Task prompt =>
Your output should be the entries below, exact in every detail.
....................
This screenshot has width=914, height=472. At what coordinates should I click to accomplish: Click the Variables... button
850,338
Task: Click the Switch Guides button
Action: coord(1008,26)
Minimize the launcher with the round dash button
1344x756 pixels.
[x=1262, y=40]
....................
Task output =>
This screenshot has width=914, height=472. At what coordinates should I click to accomplish: Click the Variables... button
850,338
Task: Click the Switch Guides button
Action: coord(1008,26)
Minimize the launcher with the round dash button
1344x756 pixels.
[x=1262, y=40]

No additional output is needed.